DATA FOR THE TASK –

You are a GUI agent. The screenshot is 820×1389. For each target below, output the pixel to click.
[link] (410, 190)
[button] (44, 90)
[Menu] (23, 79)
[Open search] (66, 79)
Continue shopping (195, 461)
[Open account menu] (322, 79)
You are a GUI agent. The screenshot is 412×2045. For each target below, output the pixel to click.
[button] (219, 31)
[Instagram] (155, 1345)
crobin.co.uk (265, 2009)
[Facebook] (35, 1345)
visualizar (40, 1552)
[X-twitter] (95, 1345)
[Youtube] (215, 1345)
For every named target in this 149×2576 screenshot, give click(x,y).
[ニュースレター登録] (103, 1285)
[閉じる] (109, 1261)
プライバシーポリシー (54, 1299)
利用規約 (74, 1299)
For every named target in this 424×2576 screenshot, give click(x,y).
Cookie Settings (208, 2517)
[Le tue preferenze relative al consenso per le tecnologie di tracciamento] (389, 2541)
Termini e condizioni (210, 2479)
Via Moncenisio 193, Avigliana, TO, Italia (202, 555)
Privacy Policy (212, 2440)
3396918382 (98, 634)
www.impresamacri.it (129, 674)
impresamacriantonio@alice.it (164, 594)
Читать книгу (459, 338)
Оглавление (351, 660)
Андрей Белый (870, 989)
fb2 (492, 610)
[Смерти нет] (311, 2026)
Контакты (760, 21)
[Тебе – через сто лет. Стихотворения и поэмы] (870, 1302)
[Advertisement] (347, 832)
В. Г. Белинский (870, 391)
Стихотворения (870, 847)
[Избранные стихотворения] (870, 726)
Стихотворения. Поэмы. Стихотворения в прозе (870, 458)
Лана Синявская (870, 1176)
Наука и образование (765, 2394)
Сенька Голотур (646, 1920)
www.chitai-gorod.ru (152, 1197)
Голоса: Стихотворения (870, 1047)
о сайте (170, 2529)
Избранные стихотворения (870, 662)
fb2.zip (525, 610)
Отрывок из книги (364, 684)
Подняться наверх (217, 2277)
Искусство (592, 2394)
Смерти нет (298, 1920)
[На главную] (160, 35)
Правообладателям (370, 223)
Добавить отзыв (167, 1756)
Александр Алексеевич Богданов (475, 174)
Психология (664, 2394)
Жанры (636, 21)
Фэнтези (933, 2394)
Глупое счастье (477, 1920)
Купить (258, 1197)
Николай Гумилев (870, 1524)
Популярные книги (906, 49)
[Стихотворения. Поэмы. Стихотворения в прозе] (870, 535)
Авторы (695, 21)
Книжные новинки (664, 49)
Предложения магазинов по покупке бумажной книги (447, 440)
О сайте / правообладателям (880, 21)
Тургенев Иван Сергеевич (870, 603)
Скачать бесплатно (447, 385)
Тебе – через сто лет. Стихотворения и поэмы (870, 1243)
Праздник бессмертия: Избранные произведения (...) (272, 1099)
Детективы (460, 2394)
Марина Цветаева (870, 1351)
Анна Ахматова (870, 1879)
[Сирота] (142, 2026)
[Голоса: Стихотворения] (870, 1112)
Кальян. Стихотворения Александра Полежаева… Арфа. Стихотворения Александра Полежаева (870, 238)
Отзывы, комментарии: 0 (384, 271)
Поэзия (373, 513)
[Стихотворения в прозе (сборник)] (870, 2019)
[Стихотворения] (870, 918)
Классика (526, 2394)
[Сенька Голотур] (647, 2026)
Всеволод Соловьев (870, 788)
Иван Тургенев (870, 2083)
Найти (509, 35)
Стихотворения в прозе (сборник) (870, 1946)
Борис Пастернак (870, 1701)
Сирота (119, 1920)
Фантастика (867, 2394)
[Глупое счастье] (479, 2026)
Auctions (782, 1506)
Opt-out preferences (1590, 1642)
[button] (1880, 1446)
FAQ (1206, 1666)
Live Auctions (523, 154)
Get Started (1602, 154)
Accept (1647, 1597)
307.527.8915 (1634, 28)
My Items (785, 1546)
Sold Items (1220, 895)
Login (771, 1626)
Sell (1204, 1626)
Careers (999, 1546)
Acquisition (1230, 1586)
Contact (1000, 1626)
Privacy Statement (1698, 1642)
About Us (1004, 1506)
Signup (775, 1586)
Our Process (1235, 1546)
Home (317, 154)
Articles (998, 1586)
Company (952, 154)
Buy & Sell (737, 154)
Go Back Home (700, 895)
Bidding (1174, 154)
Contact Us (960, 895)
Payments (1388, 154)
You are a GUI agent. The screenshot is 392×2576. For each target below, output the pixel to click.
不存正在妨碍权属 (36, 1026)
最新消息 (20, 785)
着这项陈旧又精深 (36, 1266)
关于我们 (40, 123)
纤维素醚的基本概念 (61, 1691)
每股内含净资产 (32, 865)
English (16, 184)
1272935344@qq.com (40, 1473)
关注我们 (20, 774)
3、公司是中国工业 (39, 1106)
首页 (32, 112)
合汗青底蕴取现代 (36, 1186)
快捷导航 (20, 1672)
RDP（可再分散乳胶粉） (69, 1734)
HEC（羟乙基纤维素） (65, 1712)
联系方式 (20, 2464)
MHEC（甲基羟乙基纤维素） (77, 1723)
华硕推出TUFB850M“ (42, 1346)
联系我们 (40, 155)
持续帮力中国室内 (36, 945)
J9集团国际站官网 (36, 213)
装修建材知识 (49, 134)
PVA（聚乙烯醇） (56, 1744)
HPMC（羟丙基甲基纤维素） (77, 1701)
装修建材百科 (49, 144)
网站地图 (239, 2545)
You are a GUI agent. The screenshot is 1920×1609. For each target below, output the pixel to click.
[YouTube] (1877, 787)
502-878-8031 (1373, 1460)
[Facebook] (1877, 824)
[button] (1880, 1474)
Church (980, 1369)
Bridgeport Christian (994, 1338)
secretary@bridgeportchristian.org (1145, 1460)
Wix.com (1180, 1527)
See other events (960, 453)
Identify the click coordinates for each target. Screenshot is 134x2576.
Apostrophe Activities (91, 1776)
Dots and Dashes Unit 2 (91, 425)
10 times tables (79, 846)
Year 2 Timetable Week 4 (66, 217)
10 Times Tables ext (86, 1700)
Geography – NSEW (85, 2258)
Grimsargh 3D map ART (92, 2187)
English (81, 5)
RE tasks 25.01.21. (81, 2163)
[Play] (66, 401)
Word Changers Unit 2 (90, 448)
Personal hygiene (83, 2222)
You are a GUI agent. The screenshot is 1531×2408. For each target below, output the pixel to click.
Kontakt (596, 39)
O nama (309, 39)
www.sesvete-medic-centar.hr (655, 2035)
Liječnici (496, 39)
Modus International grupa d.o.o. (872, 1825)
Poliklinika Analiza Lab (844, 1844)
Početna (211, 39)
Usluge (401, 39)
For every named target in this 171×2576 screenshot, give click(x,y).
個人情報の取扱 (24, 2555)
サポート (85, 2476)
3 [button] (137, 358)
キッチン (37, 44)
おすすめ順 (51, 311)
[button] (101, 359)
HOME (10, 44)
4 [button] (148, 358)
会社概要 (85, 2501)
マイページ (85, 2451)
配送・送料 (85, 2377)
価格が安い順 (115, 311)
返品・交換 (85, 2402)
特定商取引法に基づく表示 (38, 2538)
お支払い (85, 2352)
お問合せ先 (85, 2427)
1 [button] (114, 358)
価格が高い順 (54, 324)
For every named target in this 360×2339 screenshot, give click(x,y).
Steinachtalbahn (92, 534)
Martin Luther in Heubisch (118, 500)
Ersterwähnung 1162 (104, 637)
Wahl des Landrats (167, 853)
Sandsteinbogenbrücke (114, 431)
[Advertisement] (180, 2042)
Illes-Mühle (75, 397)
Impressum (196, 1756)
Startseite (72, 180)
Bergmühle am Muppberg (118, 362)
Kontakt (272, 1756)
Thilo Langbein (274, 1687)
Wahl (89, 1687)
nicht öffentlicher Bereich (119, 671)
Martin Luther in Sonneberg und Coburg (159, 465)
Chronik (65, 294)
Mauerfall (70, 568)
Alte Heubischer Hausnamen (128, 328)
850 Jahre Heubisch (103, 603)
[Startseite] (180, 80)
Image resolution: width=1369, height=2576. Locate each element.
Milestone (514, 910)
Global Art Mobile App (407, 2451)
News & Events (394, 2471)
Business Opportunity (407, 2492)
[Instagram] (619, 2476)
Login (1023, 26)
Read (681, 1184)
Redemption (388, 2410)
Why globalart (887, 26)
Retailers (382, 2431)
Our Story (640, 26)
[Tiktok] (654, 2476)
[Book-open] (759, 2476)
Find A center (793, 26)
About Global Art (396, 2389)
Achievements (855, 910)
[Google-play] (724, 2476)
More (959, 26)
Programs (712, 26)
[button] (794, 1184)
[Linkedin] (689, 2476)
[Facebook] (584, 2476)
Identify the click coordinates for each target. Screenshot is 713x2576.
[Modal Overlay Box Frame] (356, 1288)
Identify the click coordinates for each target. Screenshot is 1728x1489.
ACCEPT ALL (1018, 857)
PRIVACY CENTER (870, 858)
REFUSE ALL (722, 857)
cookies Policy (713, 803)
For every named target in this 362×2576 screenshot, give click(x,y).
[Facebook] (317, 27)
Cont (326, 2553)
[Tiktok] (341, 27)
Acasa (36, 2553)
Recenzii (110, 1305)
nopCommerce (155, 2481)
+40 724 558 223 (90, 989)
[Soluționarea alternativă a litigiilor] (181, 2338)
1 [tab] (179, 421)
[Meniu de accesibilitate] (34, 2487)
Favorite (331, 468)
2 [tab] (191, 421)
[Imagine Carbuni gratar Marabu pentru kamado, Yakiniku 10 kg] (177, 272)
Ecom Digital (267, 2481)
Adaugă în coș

DESCRIPTION OF THE TASK –
Your answer must be the lines from the first line of the entries above through the line that contains "[Тебе – через", written out exactly.

ANSWER TO THIS TASK –
You are a GUI agent. The screenshot is 820×1389. For each target below, output the pixel to click.
[link] (410, 190)
[button] (44, 90)
[Menu] (23, 79)
[Open search] (66, 79)
Continue shopping (195, 461)
[Open account menu] (322, 79)
You are a GUI agent. The screenshot is 412×2045. For each target below, output the pixel to click.
[button] (219, 31)
[Instagram] (155, 1345)
crobin.co.uk (265, 2009)
[Facebook] (35, 1345)
visualizar (40, 1552)
[X-twitter] (95, 1345)
[Youtube] (215, 1345)
For every named target in this 149×2576 screenshot, give click(x,y).
[ニュースレター登録] (103, 1285)
[閉じる] (109, 1261)
プライバシーポリシー (54, 1299)
利用規約 (74, 1299)
For every named target in this 424×2576 screenshot, give click(x,y).
Cookie Settings (208, 2517)
[Le tue preferenze relative al consenso per le tecnologie di tracciamento] (389, 2541)
Termini e condizioni (210, 2479)
Via Moncenisio 193, Avigliana, TO, Italia (202, 555)
Privacy Policy (212, 2440)
3396918382 (98, 634)
www.impresamacri.it (129, 674)
impresamacriantonio@alice.it (164, 594)
Читать книгу (459, 338)
Оглавление (351, 660)
Андрей Белый (870, 989)
fb2 (492, 610)
[Смерти нет] (311, 2026)
Контакты (760, 21)
[Тебе – через сто лет. Стихотворения и поэмы] (870, 1302)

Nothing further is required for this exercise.